August 19, 2007

August 19, 2007 - Welcome to the Conversation - Elizabeth Gibbs Zehnder

Hebrews 11:29-12:2

Stand up, take a look around – do a 360 – take it all in , the stained glass, the dark wood, the velvet seats, the tile work, the ceiling beams…imagine it under construction, the tile workers laying the tile, the painters stenciling the ceiling, Imagine the first service, everything crisp and brand new. The church was dedicated in 1928 – that was before my time, that was before my mother’s time, my grandmother would have been 14 years old that day, and you should know, the sanctuary wasn’t even built in a contemporary style, sure it had modern elements for its day, but the style was based on the French gothic cathedrals of Europe – churches from my grandmother’s grandmothers time!

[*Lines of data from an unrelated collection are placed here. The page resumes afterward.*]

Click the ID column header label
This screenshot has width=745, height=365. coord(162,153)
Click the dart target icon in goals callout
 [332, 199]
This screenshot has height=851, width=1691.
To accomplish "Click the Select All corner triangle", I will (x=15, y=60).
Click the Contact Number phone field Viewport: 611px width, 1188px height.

This sanctuary itself reminds that as people of faith, when we come to worship, we are joining a conversation that has been going on a long time. And that conversation is likely to continue long after our grandmothers are gone, long after we are gone, long after our grandchildren are gone. When I take in that realization, I start to feel very small, rather insignificant, as though it might not matter if I show up at all.

But this eternal aspect of the conversation isn’t the only side to the story- another very important side is the truth of God’s particular love for each one of us. The truth that God has knit each of us together in our mother’s womb, we are fearfully and wonderfully made. The truth that God has been with each breath that we have taken, accompanied us in each loss, mourned each sorrow, danced with us in each joy. The truth that God has equipped each of us to participate in God’s ministry, called each of us to live out of the grace and love of Jesus Christ.

So both are true – here’s the universe, and we are each a little speck on of humanity in the grand scheme of God’s Salvation History and here’s us with the universe orbiting around us. Our scripture today holds these two truths in tension.

To really get inside God’s word to us, we need to remember that the Bible – Genesis all the way Revelation – didn’t just fall out of the sky – the English NRSV- into our hands one day. The Bible is a collection of writings gathered over centuries by God’s people. The book that our reading comes from today – Hebrews, is actually a letter (a fairly long letter) that was written some time before 70 AD to Jewish people who had converted to Christianity. It turns out we don’t know for sure the authors name – some scholars think it was Apollos, others favor Barnabas, but its unclear. As we read the Book of Hebrews, we see that the focus of the letter is on Jesus Christ as the revealer and mediator of God’s grace. The author of Hebrews is practical in encouraging readers to go forward in their commitment to Christ and God and not revert to their former ways.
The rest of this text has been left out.